Les Cunningham has a perspective on the remodeling industry that no one else can match: He was a remodeler for 15 years, and a 14-time CotY award winner. Cunningham founded the peer-review firm Business Networks over three decades ago, and served as NARI’s national president in 2000. With a degree in chemistry and years of experience as a military and commercial pilot, Les’s rigorous intellectual standards are reflected in the way Business Networks operates. Group members have to regularly submit performance data, which is plugged into a proprietary database designed by Les and his team. The updates establish evergreen benchmarks, against which members compare their performance in a continuous process of review and analysis. So when Les Cunningham shares his thoughts, remodelers are wise to listen closely.
“The remodeling industry as we know it is dead.”
Savor that quote in the light of your own experience and what you’ve worked for all these years and your plans for the years ahead. Should you stop and consider the meaning of that for your company, your financial health and your future?
Cunningham looks to historical patterns to help explain his thinking. Remodeling in the 1960’s consisted mainly of “bolt-on” home improvements such as windows, roofing and siding. The industry as we know it today developed in the 1970’s as a housing shortage caused rapidly rising home values–providing the economic fuel for discretionary design/build remodeling. The mindset was that the good times would never end. “The 1981-82 recession put a nail in that idea,” says Cunningham. “But after the recession ended, the same phenomenon took off again.” The recessions of 1990-91 and 2001 repeated the same pattern, bringing us to the market collapse in 2008.
This time though, there is a glut of houses on the market and property values have dropped so much that the equity homeowners used to borrow against has virtually disappeared, eliminating the primary driver of discretionary purchases. With the resulting drop in appraisals, banks have almost stopped lending. “And if you have money, the last thing you’d do is spend it,” says Cunningham. “The old days of a remodeler telling a prospect ‘if you don’t come to my office’ or, ‘if you don’t give me a design fee’ are gone.”
With the severe reduction in the amount of business available, many remodelers who were order-takers in good times find themselves ill-equipped to generate business. With the number of remodelers staying constant in a severely shrunken market, competition has increased. This means that quality work is no longer the primary competitive differentiator. Cunningham explains, “The only dollars now being spent are being spent more wisely because the consumer has the Internet, which gives them more choice. Price has become the deciding issue. Now, most remodeling is needs-based.

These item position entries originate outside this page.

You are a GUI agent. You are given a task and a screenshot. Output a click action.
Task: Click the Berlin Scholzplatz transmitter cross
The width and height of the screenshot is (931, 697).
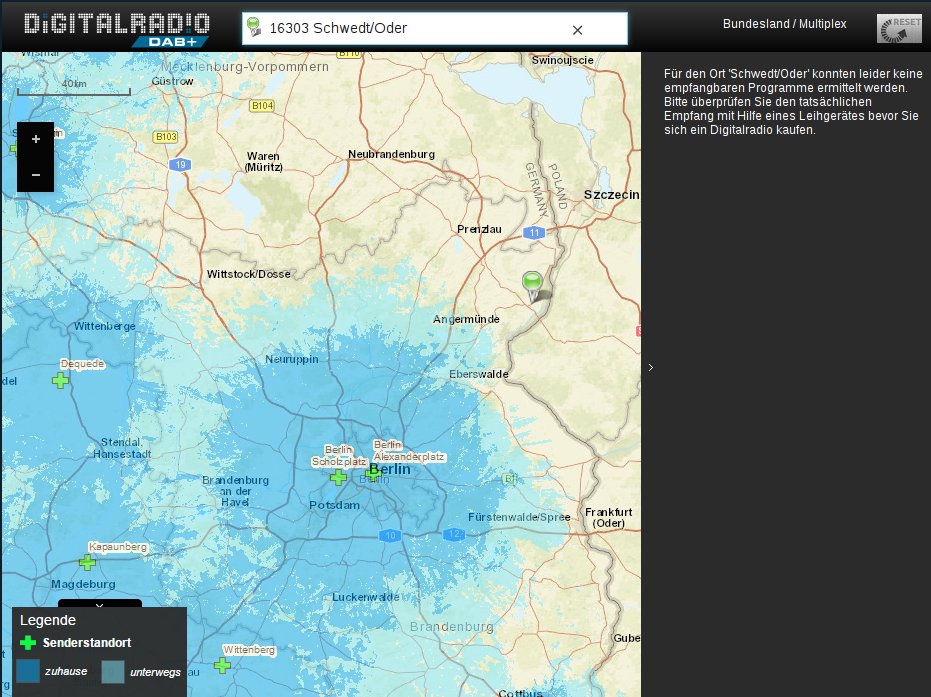coord(339,478)
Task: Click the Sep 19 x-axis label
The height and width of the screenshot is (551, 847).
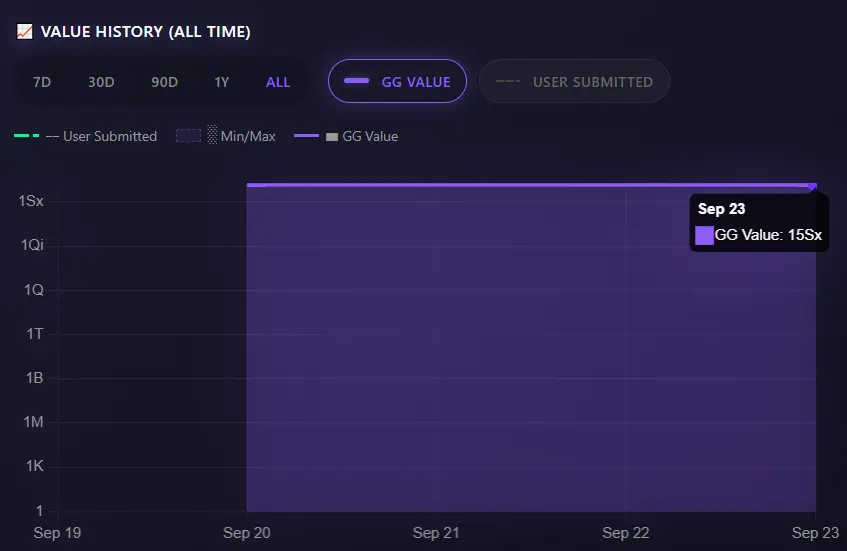Action: [x=57, y=533]
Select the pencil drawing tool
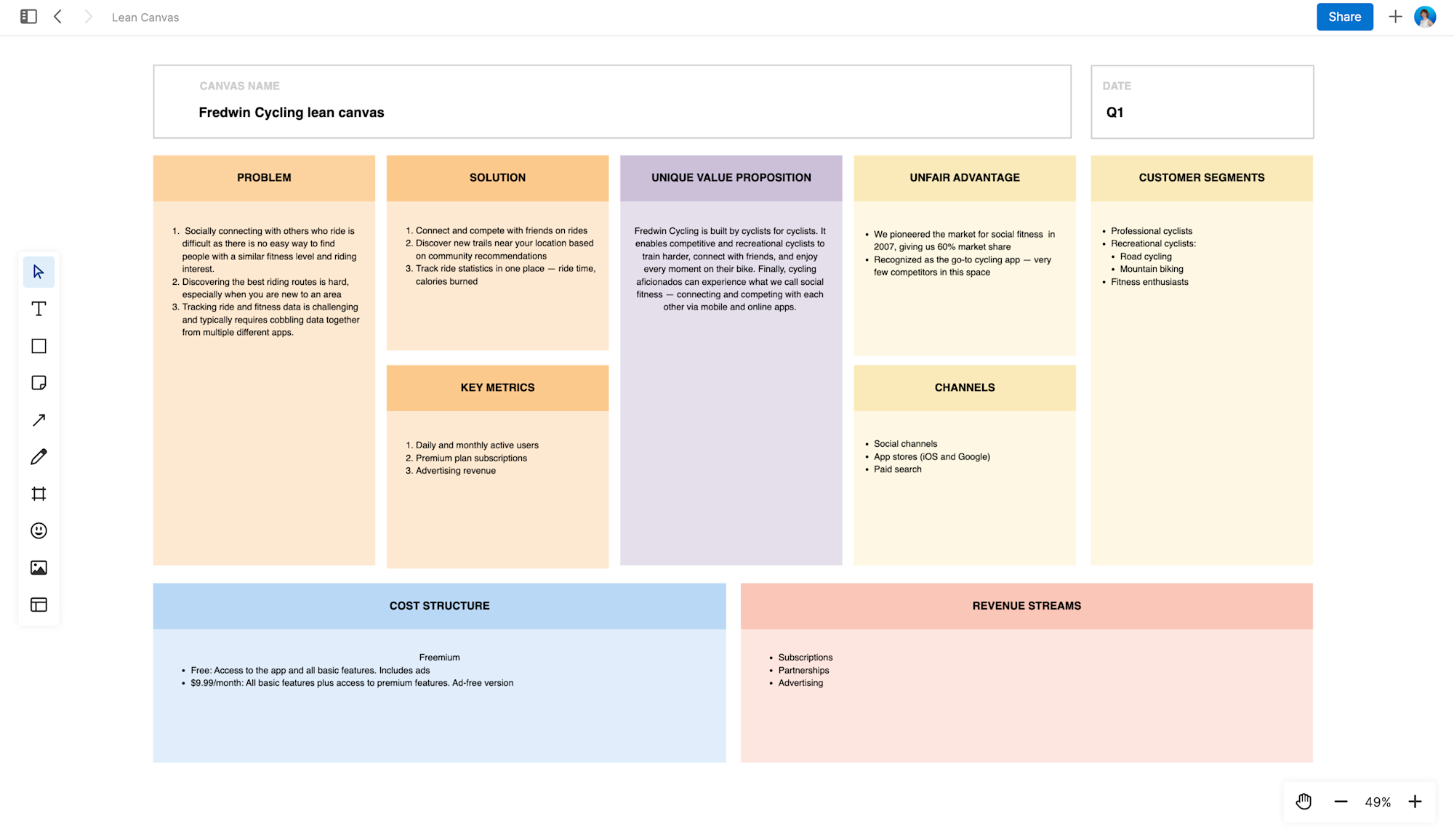 pyautogui.click(x=39, y=457)
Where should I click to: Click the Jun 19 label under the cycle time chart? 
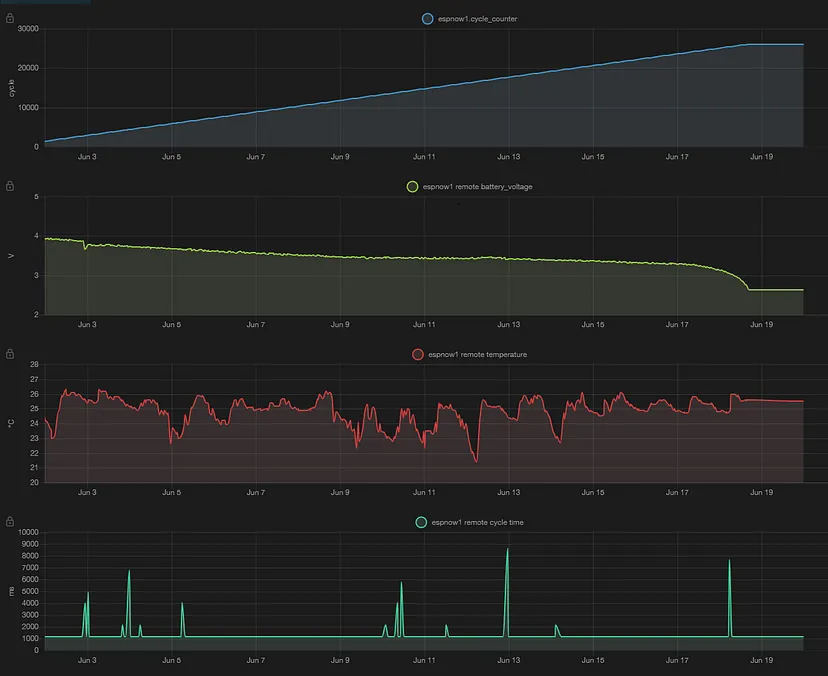pyautogui.click(x=761, y=660)
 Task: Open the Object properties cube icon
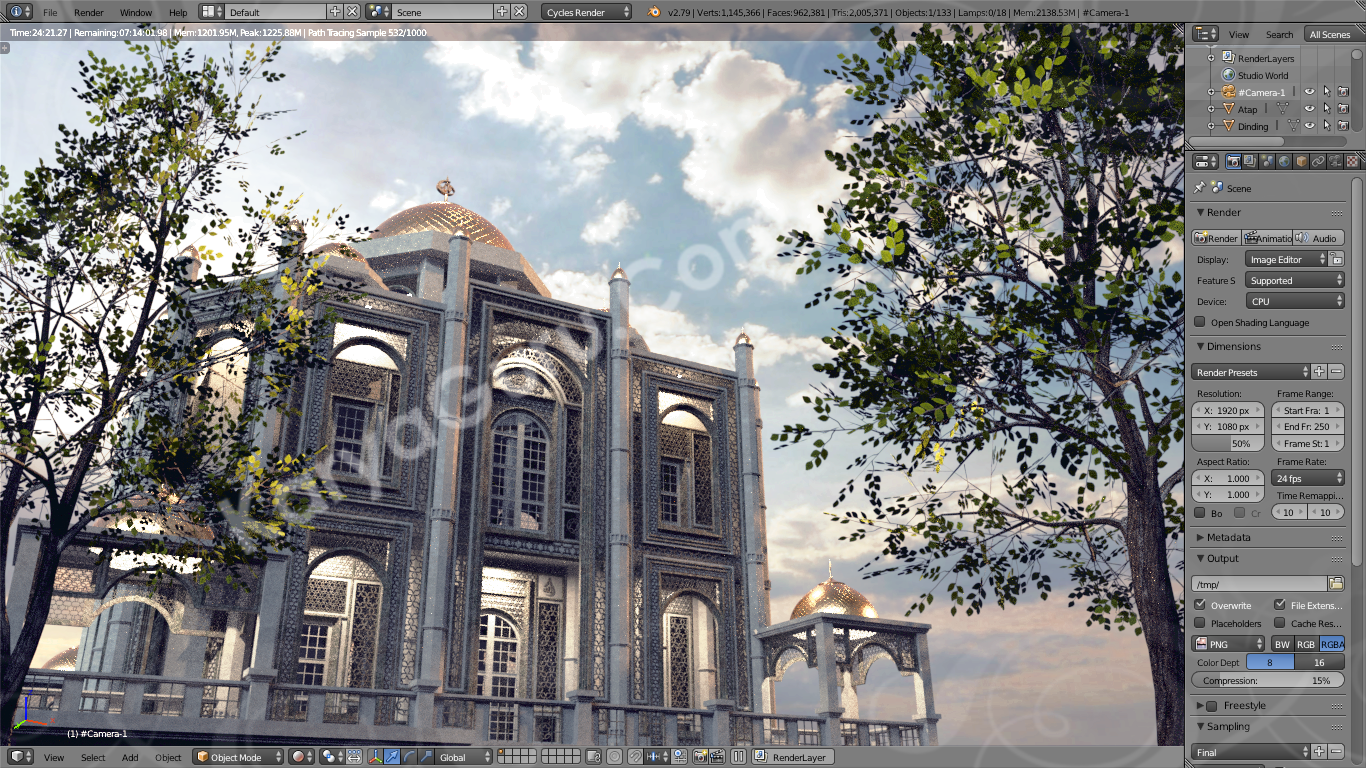pyautogui.click(x=1301, y=161)
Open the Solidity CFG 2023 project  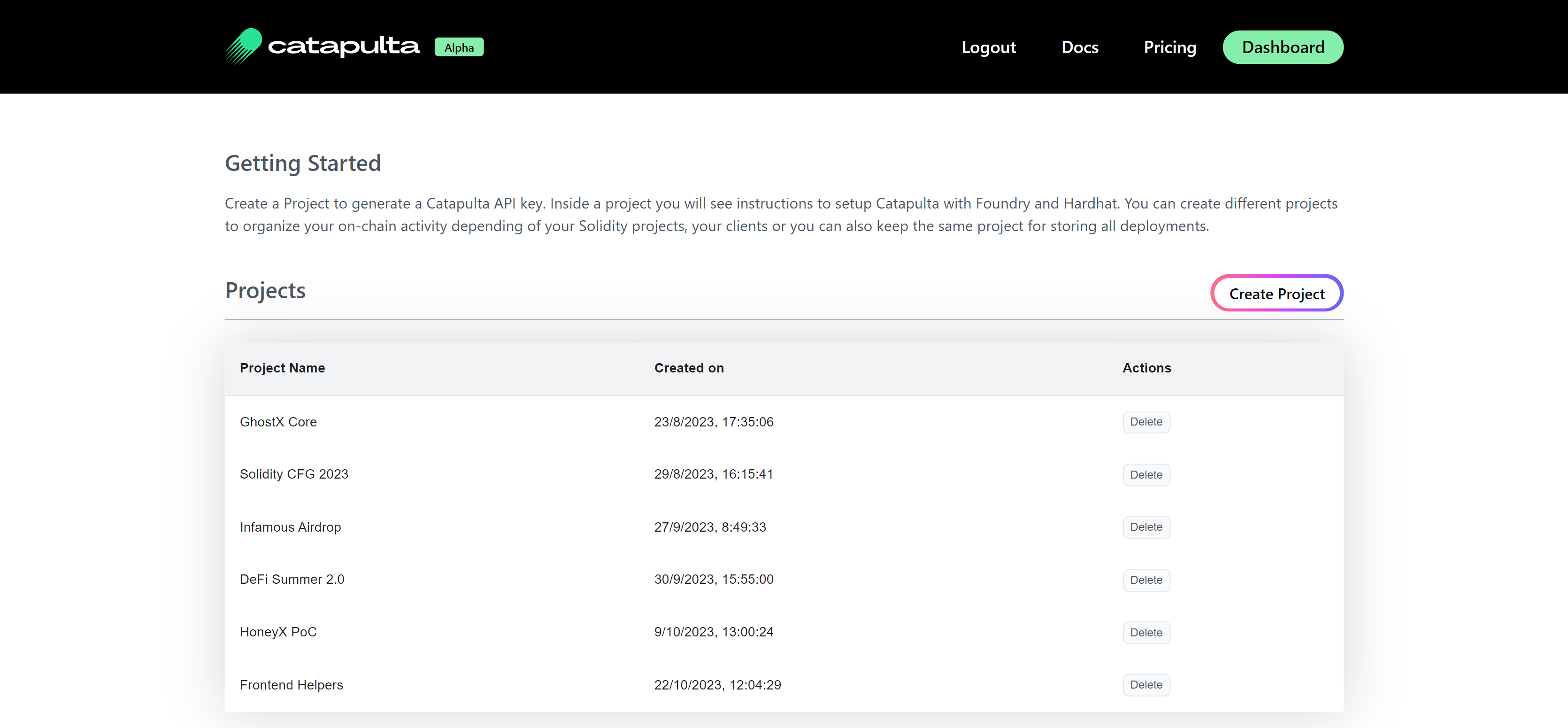[x=294, y=474]
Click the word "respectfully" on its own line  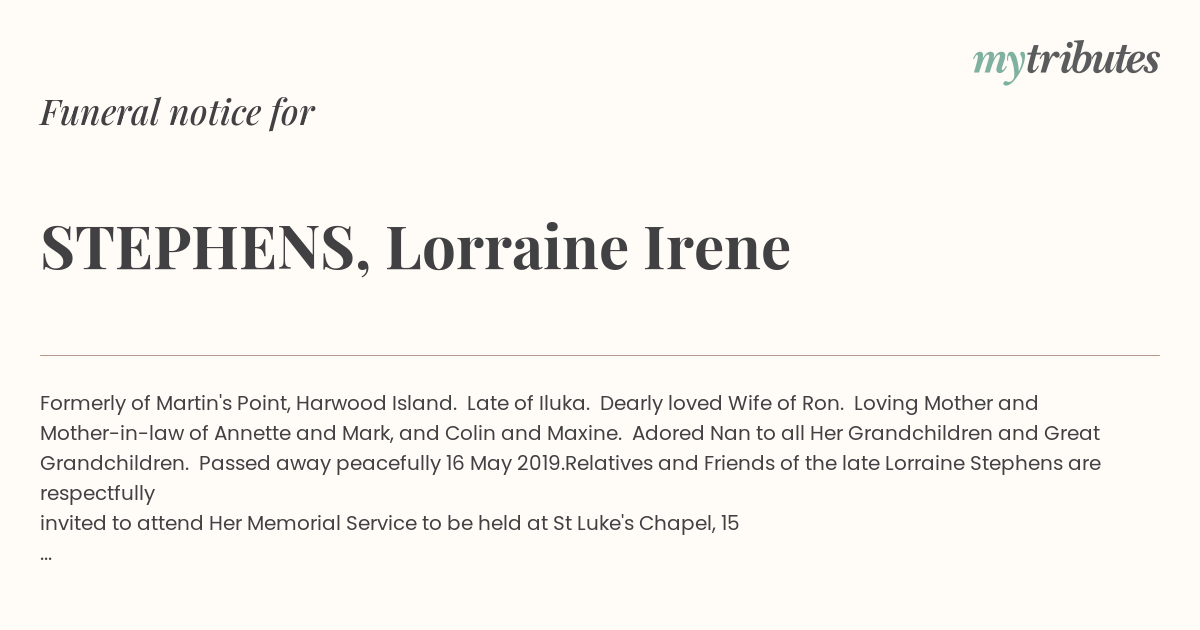click(x=97, y=494)
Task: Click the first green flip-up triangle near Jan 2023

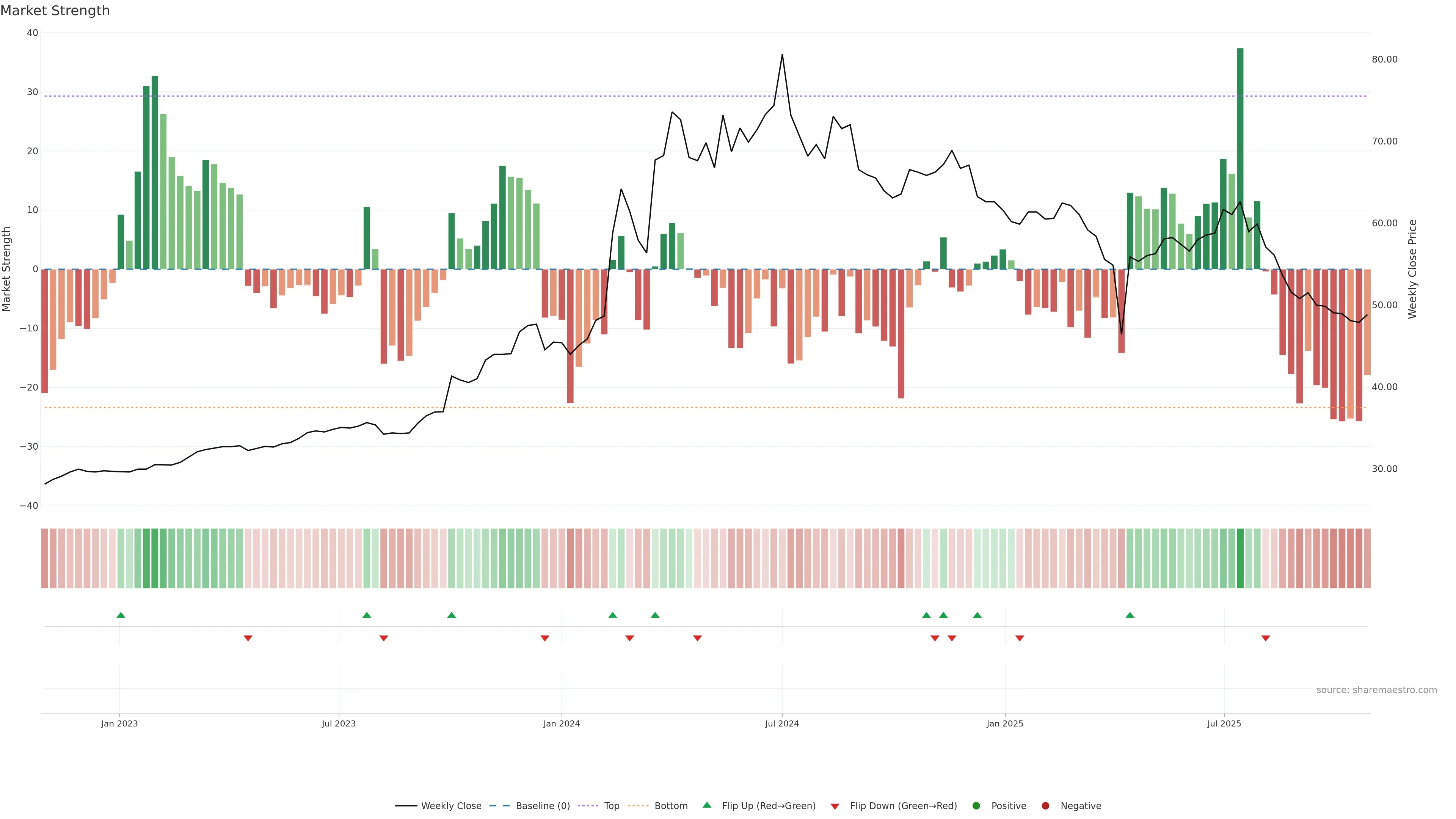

If there’s a kitchen remodel, it’s financed by savings – not debt. For those that have money, it’s in vogue not to spend. We’re not going to hit the bottom until foreclosures have been soaked up by the market; and not by speculators, but by people who live in those previously-foreclosed homes.”
So with all this gloom, what’s a remodeler to do? Cunningham says “You have to become a home improvement contractor, vis-a-vis the 1960’s…the ‘bolt-on’ products. You must be more of a businessperson, running your company by the numbers. Take every job you can get and keep your costs as low as you can.” He believes that this bodes well for construction franchises that have proven systems and a respected brand, because consumers will opt for a company that they believe will stand the test of time.
All this requires a mental adjustment to the economic realities of life; an adjustment that Cunningham fears many remodelers won’t make. Will you?